14. Pantas Untuk Dipercayakan

3.6K 337 5
                                    

Jam pulang kantor membubarkan karyawan. Daerah Sudirman kembali diramaikan dengan hiruk pikuk pekerja. Mereka tak sesegar pagi hari. Wajahnya kusut. Langkahnya lunglai. Di antara dari mereka mungkin ada yang lagi pusing karena kerjaan yang salah, dimarahi atasan, bahkan mungkin baru saja mendapatkan pujian. Tidak ada yang tahu nasib pekerjaan kita ke depan. Sudah bekerja dengan baik pun ada kemungkinan disalahkan. Adapula, mereka yang kinerjanya tidak baik namun pandai bersilat lidah, bisa mendapatkan pujian. Dunia kerja di ibu kota memang kejam. Lebih kejam dari ibu tiri.

Barina masih berkelut dengan pekerjaan di saat karyawan satu-persatu meninggalkan kantor. Hanya lampu dia dan ruangan Doni yang masih menyala. Doni keluar ruangan untuk mengecek karyawan. Tak ada yang masih di kantor selain Barina. Lelaki itu menghampiri dia. "Belum pulang, Bar?"

"Belum, Pak," jawabnya sambil menekan kalkulator. Matanya fokus ke layar komputer yang menampilkan deretan angka.

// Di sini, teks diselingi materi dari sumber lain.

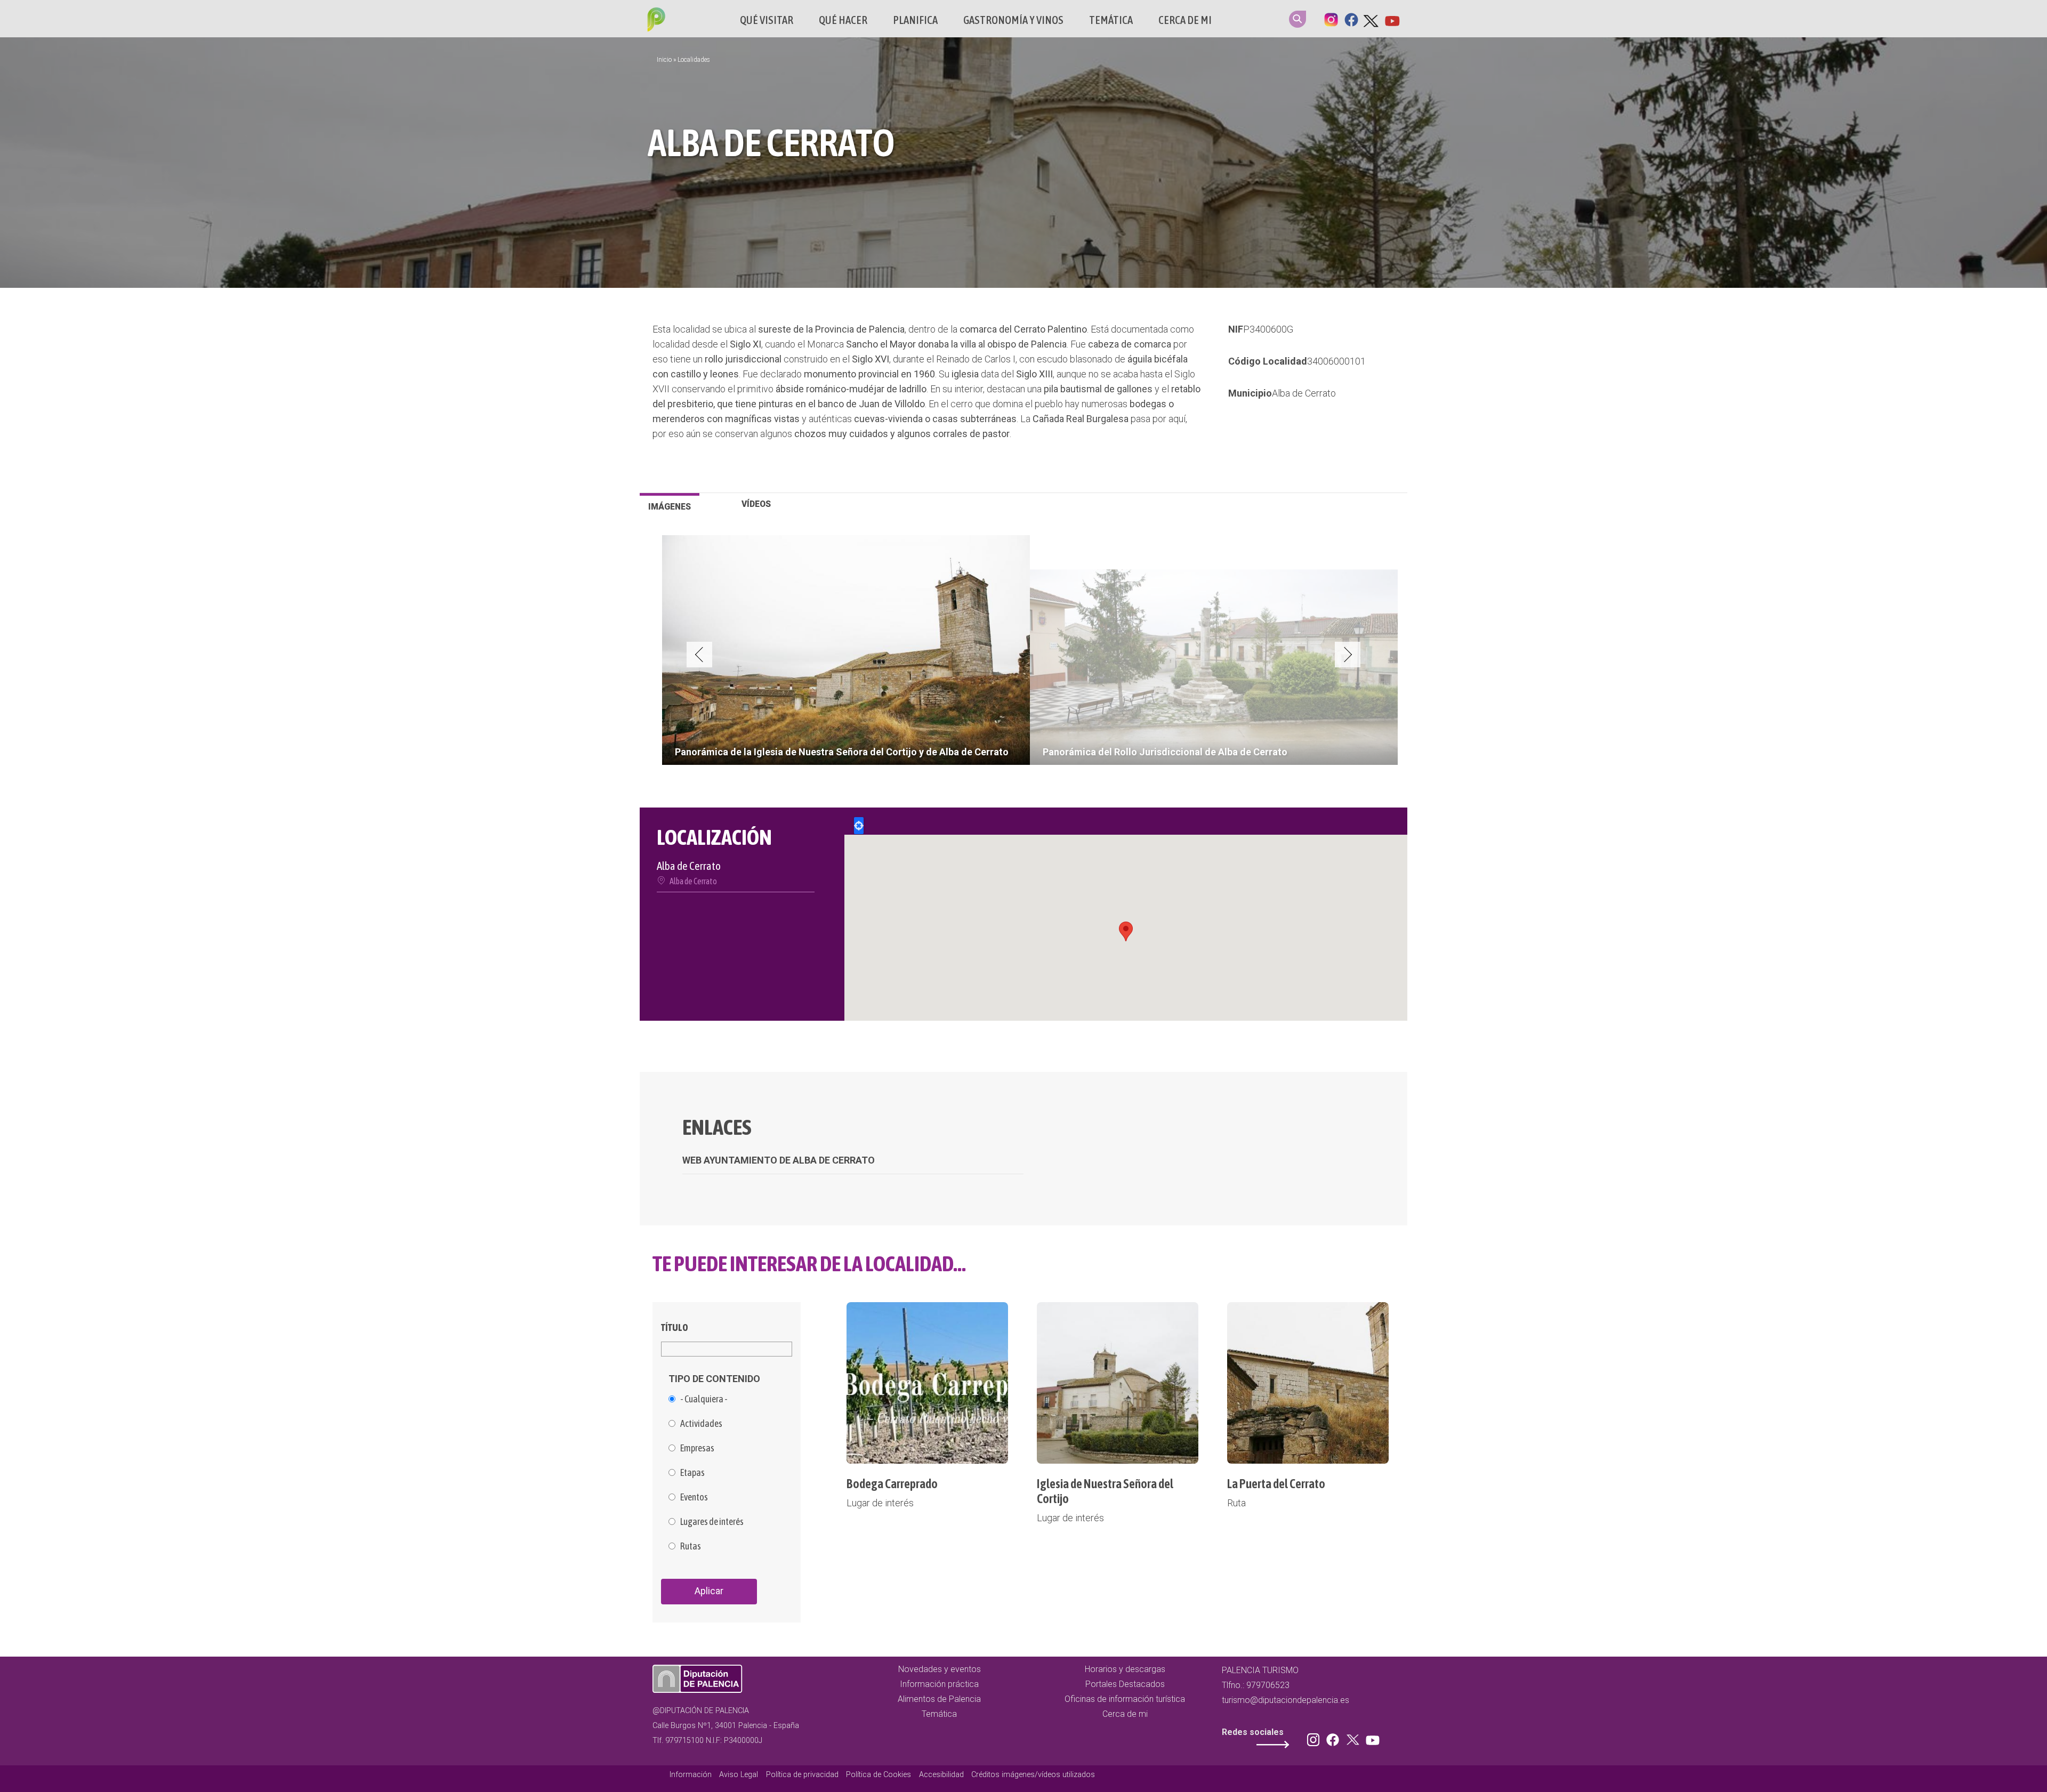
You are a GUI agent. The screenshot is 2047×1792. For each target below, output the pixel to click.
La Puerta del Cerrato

"Kamu lagi mengerjakan apa?" tanya Doni sambil melihat layar komputer Barina.

"Pajak, Pak."

Doni mengangguk. "PPh 21, ya?"

"Iya, Pak." Barina menjawab singkat.

"Kamu lembur kalau mengerjakan pajak." Doni berusaha untuk menemani gadis itu.

Barina tak menjawab. Jemarinya sibuk menekan tombol kalkulator dan matanya tetap fokus.

Doni merasa gadis itu tidak ingin diganggu. Dia kembali ke ruangan, melanjutkan memeriksa pekerjaan enginer.

Setengah jam berlalu. Akhirnya Barina menyelesaikan laporan PPh 21 untuk dilaporkan esok hari. Dia merenggangkan tubuh yang terasa kaku. Dia pun melakukan gerakan yoga.

Mendengar suara Barina, Doni keluar ruangan. "Udah selesai, Bar?" tanyanya.

Barina menoleh ke lelaki itu. Dia berdiri dengan kemeja dikeluarkan. Kedua tangannya di masukkan ke dalam saku celana. Lengan baju dilipat sampai siku. "Udah, Pak."

Doni mengangguk lalu kembali ke ruangan. Tak lama dia kembali dengan dua kaleng minuman di tangannya. "Mau temani saya ngobrol di roof top?"

Barina tak langsung menjawab. Dia memikirkan dampak baik buruknya.

"Sebentar aja," ucap lelaki mencoba meyakinkan Barina.

Barina kembali berpikir. Mungkin nggak masalah kalau bentar, kali, ya. Gue juga lagi suntuk di rumah. Otak gue juga capek. "Ya udah. Saya beresin meja dulu."

"Oke." Doni kembali ke ruangan mengambil sesuatu.

Barina mengakhiri kegiatan beres-beres meja dengan mematikan komputer dan lampu. Dia meraih tas lalu berdiri di depan pintu ruangan Doni.

Lelaki itu keluar sambil menenteng kantong plastik.

Barina mengerutkan kening melihat tentengan itu. "Bawa apa aja?"

Doni mengangkat kantong plastik. "Minuman kaleng dan kacang asin. Dulu waktu SMA kita sering makan kacang asin pas selesai rapat OSIS." Dia tertawa. "Ingat?"

Barina tersenyum. Enggak mungkin gue nggak ingat. Barina mengangguk.

"Yuk!" Doni melangkah lebih dulu setelah mematikan lampu ruangan dan mengunci pintu. Dari belakang Barina mengikutinya.

Mereka duduk selonjor di roof top. Tidak peduli kotor atau tidak. Doni membuka minuman kaleng untuk Barina dan untuknya. Kemudian, membuka bungkusan kacang asin, dimakan satu-persatu.

Mereka hening sesaat. Hanya suara kerongkongan yang mendorong minuman masuk ke dalam perut, suara bungkusan kacang yang nyaring dan suara kulit kacang yang terbelah dua. Langit malam itu sangat cerah. Bintang bertebaran. Bulan pun terang menerangi malam yang ramai.